YOUR TASK:
Rewrite the rows from the line with "The height and" to the line with "(x=128, y=651)", changing "Slack" to "Discord" and leaving everything else as it is. Leave the pictures out of your answer.

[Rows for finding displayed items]
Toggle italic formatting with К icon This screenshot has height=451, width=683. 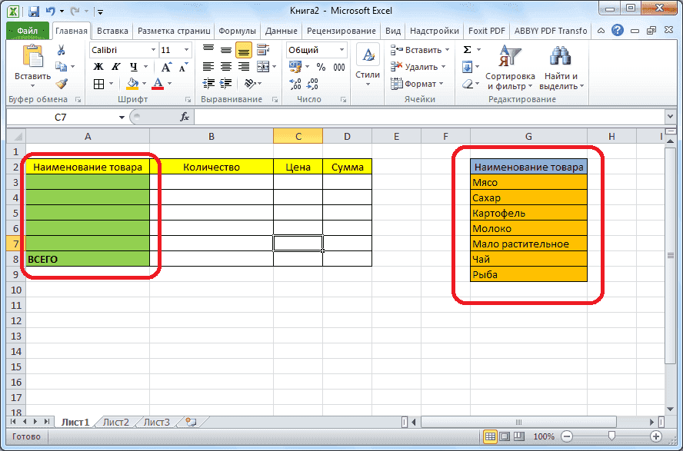pyautogui.click(x=115, y=68)
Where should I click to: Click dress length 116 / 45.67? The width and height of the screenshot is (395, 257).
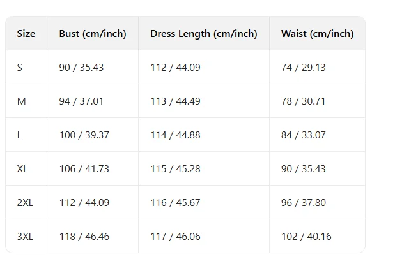(x=175, y=202)
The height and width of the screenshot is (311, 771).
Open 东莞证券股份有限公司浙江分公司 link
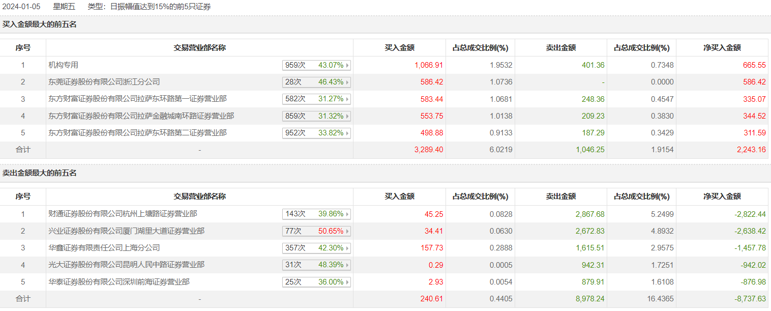104,82
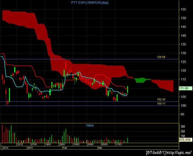This screenshot has height=156, width=193.
Task: Click the 19/01 date marker
Action: (48, 144)
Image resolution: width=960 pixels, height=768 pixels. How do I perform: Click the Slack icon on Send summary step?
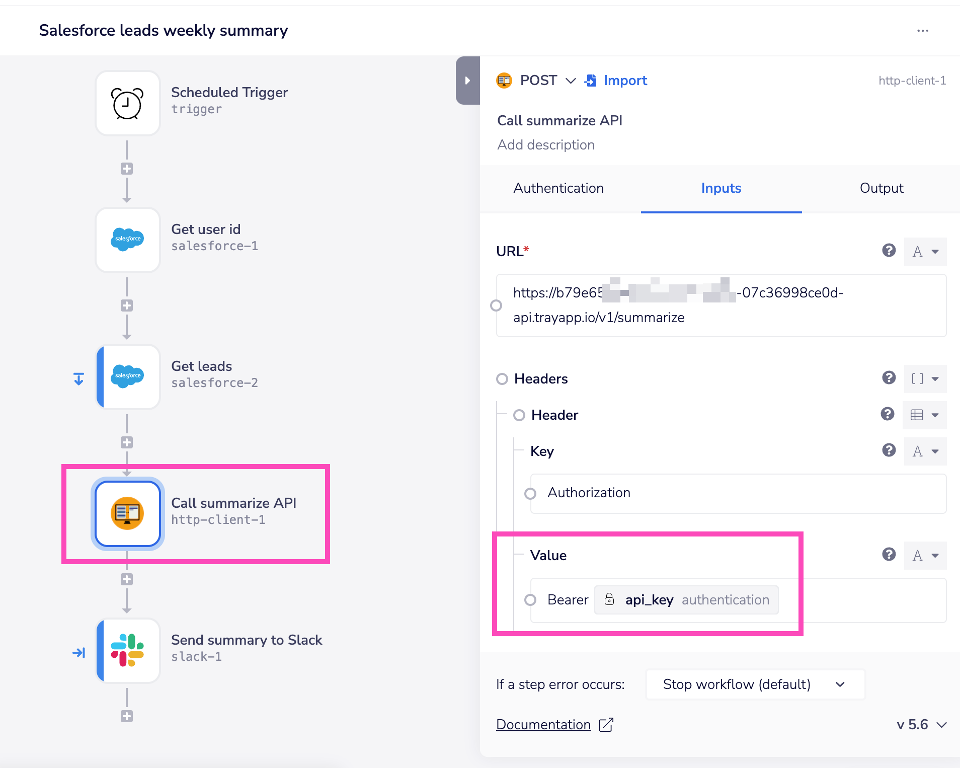(x=128, y=651)
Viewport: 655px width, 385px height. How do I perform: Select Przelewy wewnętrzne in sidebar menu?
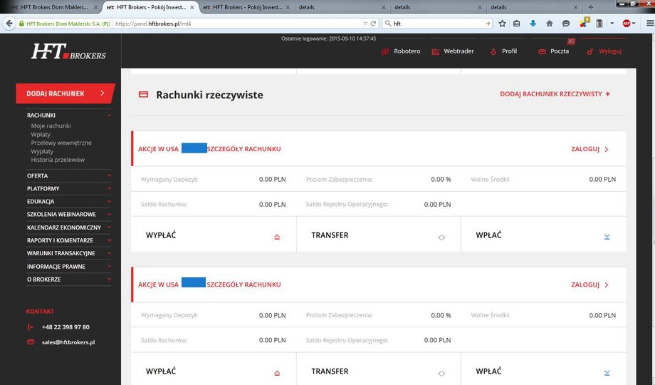[61, 143]
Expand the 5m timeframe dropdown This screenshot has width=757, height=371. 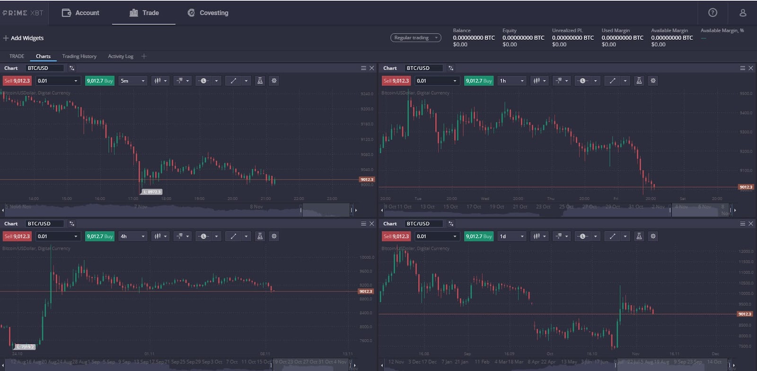click(132, 81)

WRITTEN SOLUTION:
The height and width of the screenshot is (311, 771).
Open 东莞证券股份有限公司浙江分公司 link
104,82
This screenshot has height=156, width=193.
Task: Click the 19/01 date marker
Action: (48, 144)
Image resolution: width=960 pixels, height=768 pixels. How do I perform: Click the Discord icon on Send summary step?
(x=128, y=651)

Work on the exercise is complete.